Los Alamos researchers subjected pinon and juniper to five years of artificial drought and heat at the world’s first tree-drought/heat experiment site, Los Alamos’ Survival Mortality experiment (SUMO). Located in the high desert of New Mexico, the SUMO site contains 80 trees with 64 randomly selected trees secluded in acrylic chambers with manipulated water and temperature (separate and combined) to test how the pinon and juniper react to environmental changes.

How Drought Affects Tree Health

Trees obtain their nutrition via atmospheric carbon dioxide, absorbed through microscopic pores called stomata. They open and close these stomata to absorb water vapor or sweat (transpiration). A tree transports vital nutrients, including carbohydrates photosynthesized from the carbon and water captured by its stomata or roots, through tubal systems called phloem and xylem. These carbohydrates are used for growth and also to create protective resin to defend against insects and pathogens.

When the air is hot and dry, a pressure change known as a Vapor Pressure Deficit (VPD) affects gases; water vapor is sucked out of the plant if the stomata are not closed. During times of prolonged drought, trees close stomata—a response is triggered as the plant goes into emergency mode to conserve water and prevent evaporation. Pressure changes from closed stomata and dry soil create tension in the xylem, impeding the flow of water and potentially collapsing the hydraulic system—the primary focus of this study. The very mechanism that helps protect the thirsty tree also halts photosynthesis. The tree starves and can also no longer create protective resin.
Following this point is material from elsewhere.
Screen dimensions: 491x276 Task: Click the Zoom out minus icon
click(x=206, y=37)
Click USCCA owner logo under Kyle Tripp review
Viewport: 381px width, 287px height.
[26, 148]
Juniper and Pinon Stress Responses

Previous findings suggested warming superimposed on drought would exacerbate drought stress and increase mortality. However, during this study’s five-year period of warmer and much drier conditions, no mortality was observed. The tree stomata adjusted to heat and drought even when other functions were drastically impaired by drought—stomata acclimation prevented tree death from the additive effects of warming and drying.
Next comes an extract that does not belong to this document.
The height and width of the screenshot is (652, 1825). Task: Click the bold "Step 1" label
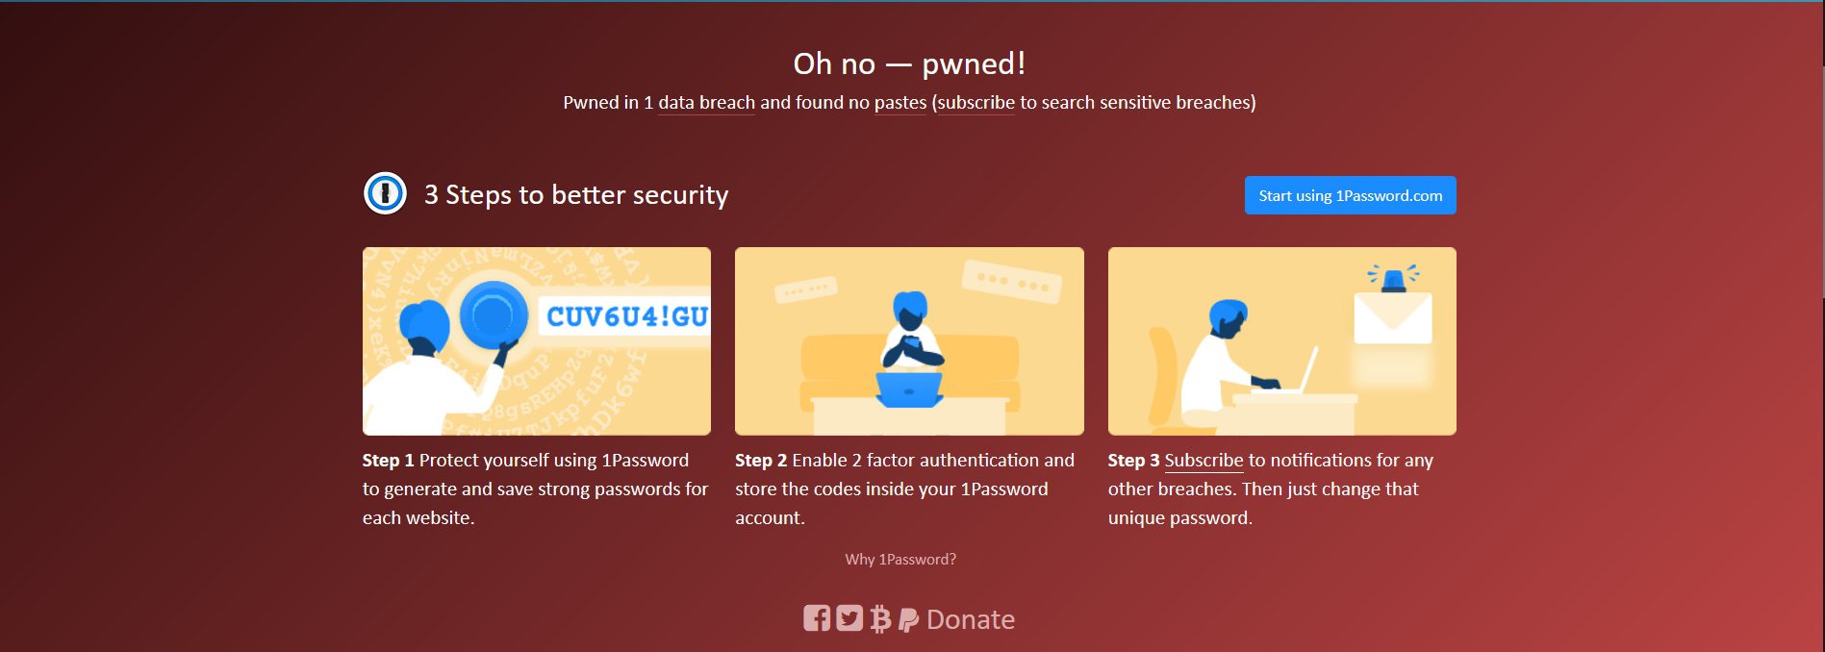pos(388,461)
Also, previous work had revealed that juniper trees can be highly resistant to drought, keeping their stomata open, while pinon shut down all functions that kept them alive. However, in this study, juniper was unable to significantly acclimate and showed strong reductions in function. Pinon, which suffered when exposed to drought, actually acclimated when warming was the only stressor, and it retained hydrological functions including sap production to repel invaders.

What it took to crash the trees’ systems, a one-two punch

However, the trees’ physiological functions (primarily water and food use, not the hydraulic system) collapsed when they encountered subsequent droughts and heat waves—they shut down water and carbohydrate use, weakening themselves and becoming defenseless against potential invaders such as bark beetles (not present during this study). The stomata were also unable to acclimate to the effects of dry soil, which is different from atmospheric drought.
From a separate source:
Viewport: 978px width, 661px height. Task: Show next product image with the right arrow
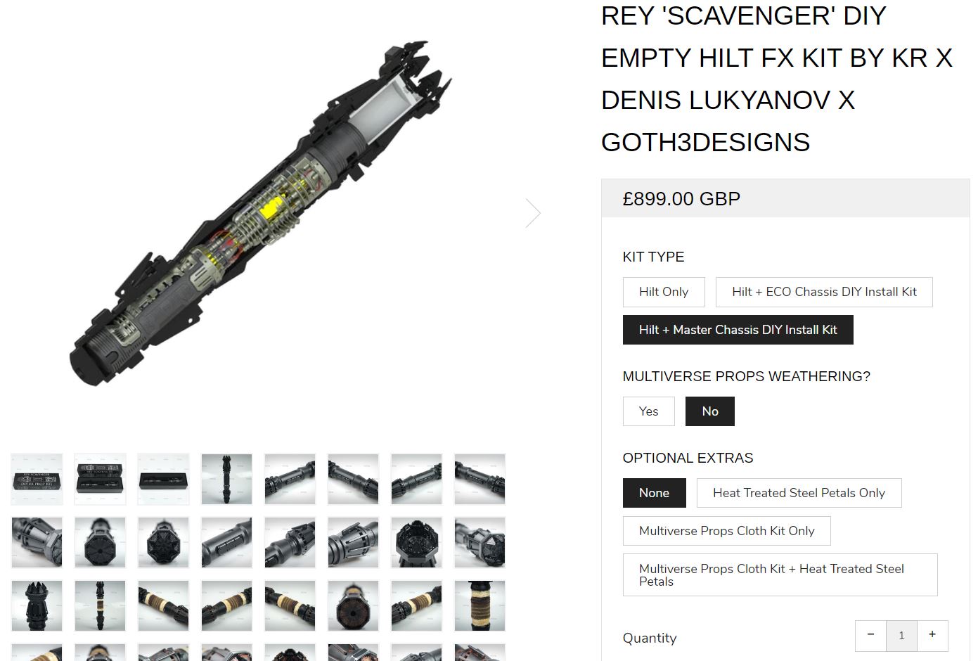533,212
Some trees grew deeper roots, which improved access to soil water, but the researchers said deeper roots would not protect against the predicted megadrought, a decades-long period of minimal precipitation that hasn’t occurred in North America in 700 years. The researchers acknowledge that acclimation is a long-term process. Longer-duration studies are needed to provide evidence of a full-range of responses.

The paper:Tree water dynamics in a drying and warming world,” Plant, Cell & Environment, DOI 10.1111/pce.12991.  Charlotte Grossiord, Sanna Sevanto, Isaac Borrego, Allison M. Chan, Adam D.Collins, Lee T. Dickman, Patrick J. Hudson, Natalie McBranch, SeanT.Michaletz, William T. Pockman, Max Ryan, AlbertoVilagrosa & Nate G. McDowell.

Funding: The Department of Energy Office of Science, Biological and Environmental Research funded this work.